By my count, it has been 1,027 days since the Green Bay Packers were nefariously cheated out of a playoff win against the Arizona Cardinals. With the Packers playing the Cardinals on Sunday, it’s getting harder for me to repress the memories of the game, the way I have for the past 1,027 days. I know it’s just football. I know it’s just a game. I know that I have absolutely no connection or personal investment in the Packers except emotionally. But I just can’t let this go.

It was a late Sunday afternoon, January 10, 2010, in Phoenix, Arizona. The Packers had won seven of their last eight games to capture a wild card spot after an up-and-down start to the season, while Arizona was riding the arm of aging quarterback Kurt Warner, who was lighting up the league on his farewell tour.
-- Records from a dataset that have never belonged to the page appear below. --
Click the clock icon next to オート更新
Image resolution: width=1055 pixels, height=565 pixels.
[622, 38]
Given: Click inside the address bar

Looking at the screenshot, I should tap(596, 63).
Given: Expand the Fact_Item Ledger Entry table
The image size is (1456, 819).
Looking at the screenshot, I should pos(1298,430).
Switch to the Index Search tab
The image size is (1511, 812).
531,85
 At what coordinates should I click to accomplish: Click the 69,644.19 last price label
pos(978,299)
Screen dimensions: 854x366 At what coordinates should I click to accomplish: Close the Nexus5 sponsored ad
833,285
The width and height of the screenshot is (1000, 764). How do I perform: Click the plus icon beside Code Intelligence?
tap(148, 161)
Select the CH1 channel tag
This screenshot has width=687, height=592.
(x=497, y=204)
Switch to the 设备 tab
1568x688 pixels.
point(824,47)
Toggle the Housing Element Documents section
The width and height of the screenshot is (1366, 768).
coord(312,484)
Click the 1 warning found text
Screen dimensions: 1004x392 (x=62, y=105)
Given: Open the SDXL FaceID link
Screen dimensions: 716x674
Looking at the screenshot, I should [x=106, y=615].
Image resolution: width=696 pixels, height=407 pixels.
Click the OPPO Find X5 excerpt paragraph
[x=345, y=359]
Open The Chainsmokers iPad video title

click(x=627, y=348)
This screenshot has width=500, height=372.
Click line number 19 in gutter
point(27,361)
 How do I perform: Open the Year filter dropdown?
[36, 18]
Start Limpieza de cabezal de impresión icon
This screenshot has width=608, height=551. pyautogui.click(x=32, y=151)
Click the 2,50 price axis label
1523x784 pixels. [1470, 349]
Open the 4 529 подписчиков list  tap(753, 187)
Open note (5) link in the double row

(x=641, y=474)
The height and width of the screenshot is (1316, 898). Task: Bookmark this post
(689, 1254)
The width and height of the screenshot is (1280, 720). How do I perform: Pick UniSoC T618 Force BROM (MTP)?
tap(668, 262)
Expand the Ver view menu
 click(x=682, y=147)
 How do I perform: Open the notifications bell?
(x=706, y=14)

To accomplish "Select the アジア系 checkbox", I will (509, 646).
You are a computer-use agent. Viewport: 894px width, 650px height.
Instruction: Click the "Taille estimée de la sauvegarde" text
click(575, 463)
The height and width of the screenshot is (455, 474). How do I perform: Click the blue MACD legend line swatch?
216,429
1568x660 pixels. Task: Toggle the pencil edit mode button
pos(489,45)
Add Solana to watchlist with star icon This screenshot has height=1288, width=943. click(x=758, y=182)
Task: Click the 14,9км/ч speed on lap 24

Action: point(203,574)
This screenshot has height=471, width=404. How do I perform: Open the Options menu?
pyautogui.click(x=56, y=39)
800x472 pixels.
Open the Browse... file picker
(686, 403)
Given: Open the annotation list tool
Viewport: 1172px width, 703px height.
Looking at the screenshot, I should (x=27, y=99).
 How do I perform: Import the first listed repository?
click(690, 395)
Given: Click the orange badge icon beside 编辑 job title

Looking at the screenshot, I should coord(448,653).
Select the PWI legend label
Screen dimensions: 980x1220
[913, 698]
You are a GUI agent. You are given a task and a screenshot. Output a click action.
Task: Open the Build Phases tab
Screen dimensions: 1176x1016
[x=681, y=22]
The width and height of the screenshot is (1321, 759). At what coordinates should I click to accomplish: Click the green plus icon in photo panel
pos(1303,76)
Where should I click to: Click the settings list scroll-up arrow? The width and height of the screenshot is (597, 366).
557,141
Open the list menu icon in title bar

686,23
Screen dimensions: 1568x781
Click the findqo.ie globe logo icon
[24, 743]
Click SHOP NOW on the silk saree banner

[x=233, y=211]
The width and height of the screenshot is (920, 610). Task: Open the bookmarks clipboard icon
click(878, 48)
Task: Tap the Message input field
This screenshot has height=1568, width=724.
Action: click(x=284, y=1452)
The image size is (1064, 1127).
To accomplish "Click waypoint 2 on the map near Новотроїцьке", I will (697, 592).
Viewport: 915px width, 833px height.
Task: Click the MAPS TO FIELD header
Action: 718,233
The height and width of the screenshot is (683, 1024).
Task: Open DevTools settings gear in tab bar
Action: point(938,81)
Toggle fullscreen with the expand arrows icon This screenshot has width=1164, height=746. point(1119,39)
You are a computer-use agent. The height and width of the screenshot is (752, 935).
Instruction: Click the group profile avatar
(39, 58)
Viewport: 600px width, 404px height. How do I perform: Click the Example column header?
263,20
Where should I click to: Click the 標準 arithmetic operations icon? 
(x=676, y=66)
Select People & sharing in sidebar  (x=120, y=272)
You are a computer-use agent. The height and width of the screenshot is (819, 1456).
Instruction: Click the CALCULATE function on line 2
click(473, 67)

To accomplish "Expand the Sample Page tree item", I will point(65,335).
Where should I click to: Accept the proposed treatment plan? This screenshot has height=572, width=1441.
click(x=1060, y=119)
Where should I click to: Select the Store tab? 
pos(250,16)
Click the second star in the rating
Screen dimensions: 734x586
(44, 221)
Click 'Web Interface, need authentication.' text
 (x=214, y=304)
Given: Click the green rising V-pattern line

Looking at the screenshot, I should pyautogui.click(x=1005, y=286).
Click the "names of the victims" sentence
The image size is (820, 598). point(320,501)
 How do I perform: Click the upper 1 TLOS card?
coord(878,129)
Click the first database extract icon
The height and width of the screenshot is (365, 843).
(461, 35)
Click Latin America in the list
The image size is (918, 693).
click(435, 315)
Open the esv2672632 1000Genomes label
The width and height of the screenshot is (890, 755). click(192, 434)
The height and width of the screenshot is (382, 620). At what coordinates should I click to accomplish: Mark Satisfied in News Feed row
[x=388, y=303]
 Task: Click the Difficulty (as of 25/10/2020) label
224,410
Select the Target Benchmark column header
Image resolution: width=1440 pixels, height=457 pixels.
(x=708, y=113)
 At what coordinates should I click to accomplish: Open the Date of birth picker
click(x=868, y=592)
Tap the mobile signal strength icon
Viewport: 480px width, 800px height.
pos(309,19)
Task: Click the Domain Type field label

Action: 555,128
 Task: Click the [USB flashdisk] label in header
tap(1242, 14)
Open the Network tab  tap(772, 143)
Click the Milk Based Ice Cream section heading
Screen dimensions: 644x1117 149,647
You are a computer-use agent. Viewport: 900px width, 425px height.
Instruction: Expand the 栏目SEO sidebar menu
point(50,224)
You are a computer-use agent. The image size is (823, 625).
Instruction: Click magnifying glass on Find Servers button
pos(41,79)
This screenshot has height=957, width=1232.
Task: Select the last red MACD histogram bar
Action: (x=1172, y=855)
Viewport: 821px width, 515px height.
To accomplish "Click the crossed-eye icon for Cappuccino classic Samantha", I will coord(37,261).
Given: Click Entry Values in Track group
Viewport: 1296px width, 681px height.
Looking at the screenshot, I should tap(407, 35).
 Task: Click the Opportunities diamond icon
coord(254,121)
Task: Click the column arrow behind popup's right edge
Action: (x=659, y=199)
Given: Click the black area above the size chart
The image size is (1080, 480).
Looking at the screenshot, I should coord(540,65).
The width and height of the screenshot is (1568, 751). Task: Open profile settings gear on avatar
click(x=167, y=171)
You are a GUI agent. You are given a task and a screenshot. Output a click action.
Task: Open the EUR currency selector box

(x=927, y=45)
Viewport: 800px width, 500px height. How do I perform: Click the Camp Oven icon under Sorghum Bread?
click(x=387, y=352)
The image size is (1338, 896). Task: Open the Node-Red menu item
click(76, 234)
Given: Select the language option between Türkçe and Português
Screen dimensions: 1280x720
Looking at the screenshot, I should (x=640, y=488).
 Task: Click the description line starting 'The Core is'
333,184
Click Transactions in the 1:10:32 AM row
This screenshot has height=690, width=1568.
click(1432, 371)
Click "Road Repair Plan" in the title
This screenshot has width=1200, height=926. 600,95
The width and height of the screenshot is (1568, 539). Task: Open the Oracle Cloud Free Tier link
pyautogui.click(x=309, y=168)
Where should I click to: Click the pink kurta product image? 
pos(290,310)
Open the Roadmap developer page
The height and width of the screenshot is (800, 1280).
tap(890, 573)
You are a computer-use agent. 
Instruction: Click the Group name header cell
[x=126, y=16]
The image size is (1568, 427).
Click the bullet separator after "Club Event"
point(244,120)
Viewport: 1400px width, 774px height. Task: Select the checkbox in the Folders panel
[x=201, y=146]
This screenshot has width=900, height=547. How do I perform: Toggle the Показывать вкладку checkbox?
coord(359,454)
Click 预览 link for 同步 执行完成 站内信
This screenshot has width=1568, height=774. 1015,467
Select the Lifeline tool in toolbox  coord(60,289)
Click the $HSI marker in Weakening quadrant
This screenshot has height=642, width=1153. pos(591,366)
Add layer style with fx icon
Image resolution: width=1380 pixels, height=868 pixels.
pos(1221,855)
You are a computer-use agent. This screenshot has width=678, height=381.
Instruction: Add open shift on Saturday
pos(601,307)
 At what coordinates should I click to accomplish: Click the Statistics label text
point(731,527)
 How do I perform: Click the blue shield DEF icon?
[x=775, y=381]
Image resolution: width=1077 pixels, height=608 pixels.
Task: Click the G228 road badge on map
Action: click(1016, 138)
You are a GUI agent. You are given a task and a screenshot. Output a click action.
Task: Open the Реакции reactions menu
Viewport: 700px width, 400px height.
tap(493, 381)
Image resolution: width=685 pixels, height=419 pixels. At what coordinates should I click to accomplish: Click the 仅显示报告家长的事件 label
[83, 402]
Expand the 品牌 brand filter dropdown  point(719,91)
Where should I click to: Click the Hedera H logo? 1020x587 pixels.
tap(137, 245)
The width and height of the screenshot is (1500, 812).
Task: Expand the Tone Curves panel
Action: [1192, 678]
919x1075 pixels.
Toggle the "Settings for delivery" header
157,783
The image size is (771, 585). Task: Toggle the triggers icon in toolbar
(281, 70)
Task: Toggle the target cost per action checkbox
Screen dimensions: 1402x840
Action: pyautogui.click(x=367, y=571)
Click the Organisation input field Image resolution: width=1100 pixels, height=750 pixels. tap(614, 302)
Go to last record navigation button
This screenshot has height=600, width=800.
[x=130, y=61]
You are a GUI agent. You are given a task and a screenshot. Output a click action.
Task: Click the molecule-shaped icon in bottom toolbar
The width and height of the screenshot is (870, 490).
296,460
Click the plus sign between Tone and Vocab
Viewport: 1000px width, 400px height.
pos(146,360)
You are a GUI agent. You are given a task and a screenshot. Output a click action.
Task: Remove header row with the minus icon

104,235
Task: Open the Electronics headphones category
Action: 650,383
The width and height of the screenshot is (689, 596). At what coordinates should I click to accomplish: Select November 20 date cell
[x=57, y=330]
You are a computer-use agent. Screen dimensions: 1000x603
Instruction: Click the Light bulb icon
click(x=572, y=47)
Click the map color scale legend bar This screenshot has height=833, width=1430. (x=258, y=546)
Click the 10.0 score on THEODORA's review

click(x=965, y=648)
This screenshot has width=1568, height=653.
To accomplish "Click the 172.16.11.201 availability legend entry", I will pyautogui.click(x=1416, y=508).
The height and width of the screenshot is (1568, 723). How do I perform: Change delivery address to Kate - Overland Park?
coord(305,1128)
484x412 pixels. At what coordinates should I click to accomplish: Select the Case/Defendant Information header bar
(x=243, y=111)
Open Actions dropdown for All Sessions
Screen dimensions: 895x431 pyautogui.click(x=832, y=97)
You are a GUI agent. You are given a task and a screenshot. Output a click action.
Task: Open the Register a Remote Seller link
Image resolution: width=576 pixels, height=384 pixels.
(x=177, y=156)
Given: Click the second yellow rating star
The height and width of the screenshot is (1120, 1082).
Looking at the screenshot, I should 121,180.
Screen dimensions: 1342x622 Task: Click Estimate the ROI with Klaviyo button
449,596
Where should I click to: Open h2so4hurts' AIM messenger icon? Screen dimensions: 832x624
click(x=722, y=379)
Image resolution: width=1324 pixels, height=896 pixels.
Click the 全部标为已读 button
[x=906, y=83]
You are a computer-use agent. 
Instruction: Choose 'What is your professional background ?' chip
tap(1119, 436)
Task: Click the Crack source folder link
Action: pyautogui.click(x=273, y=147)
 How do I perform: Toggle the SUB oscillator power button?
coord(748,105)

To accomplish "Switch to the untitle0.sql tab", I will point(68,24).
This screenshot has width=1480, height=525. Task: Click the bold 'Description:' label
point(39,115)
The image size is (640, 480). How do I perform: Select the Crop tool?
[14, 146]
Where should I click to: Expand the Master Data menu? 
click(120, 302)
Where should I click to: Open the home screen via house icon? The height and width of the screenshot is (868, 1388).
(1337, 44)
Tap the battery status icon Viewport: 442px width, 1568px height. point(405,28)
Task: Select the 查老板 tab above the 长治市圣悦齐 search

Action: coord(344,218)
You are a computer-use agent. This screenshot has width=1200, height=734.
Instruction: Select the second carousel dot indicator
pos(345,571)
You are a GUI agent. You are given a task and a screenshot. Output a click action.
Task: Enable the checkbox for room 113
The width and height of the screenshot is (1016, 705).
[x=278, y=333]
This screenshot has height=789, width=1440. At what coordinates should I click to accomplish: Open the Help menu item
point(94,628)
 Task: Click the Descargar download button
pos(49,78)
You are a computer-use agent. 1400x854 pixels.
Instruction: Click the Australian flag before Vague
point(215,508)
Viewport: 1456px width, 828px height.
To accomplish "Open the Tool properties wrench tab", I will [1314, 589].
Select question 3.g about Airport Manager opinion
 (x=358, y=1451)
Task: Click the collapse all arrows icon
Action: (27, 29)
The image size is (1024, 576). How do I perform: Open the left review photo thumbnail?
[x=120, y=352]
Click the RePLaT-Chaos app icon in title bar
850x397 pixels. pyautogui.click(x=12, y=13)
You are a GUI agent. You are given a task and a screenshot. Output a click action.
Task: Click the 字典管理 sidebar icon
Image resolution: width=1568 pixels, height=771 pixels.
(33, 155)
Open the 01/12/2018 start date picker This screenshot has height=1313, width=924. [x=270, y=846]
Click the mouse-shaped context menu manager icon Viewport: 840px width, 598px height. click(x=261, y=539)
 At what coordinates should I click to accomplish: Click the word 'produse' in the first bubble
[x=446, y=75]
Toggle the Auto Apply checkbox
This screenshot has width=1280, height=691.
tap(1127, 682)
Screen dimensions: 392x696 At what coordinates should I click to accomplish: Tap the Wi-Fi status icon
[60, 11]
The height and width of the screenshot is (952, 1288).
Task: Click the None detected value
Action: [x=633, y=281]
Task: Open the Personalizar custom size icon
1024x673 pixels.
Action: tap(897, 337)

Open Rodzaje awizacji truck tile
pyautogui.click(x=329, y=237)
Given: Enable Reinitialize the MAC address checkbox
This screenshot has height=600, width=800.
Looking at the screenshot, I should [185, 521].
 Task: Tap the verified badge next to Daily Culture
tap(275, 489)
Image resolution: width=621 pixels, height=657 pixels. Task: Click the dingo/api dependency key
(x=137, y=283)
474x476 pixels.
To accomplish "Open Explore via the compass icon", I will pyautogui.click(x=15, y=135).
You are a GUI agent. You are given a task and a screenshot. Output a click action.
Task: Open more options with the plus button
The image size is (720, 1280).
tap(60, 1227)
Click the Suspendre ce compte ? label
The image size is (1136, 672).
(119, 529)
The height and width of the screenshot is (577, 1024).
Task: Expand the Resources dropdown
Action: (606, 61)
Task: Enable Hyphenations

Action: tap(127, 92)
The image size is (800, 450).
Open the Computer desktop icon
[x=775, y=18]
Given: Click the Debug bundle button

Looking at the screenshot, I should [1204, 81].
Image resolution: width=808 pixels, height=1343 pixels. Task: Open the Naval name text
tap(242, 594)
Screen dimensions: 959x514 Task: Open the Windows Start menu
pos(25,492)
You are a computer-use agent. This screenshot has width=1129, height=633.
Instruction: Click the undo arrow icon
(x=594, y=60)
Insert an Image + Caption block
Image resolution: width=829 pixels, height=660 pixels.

Green Bay was a team of young upstarts, led by Aaron Rodgers in his second season as a starter. Rodgers had demanded the notice of the league in his stellar play of the season, but critics across the NFL wondered how he would do in his first playoff game.

The Packers received the opening kickoff with a short gain. Then, Aaron Rodgers took the field. On first-and-ten, Aaron looked to the sideline where a young, second-year, unknown, really hot receiver named Jordy Nelson was running his route and threw his way for an …. interception. On the very first play of the game.

The first quarter was rough. Green Bay’s vaunted defense was being picked apart by Warner to the tune of a 17-0 Arizona lead after the first period. The Packers were only able to trim the lead to 24-10 at halftime. The announcers were loving it, roaring about how the Packers and Rodgers were too young; how old man Warner’s experience couldn’t be overcome. Packer fans were somber while the halftime show nonsense played in the background. The Packers had been so extraordinary this season – what had happened ?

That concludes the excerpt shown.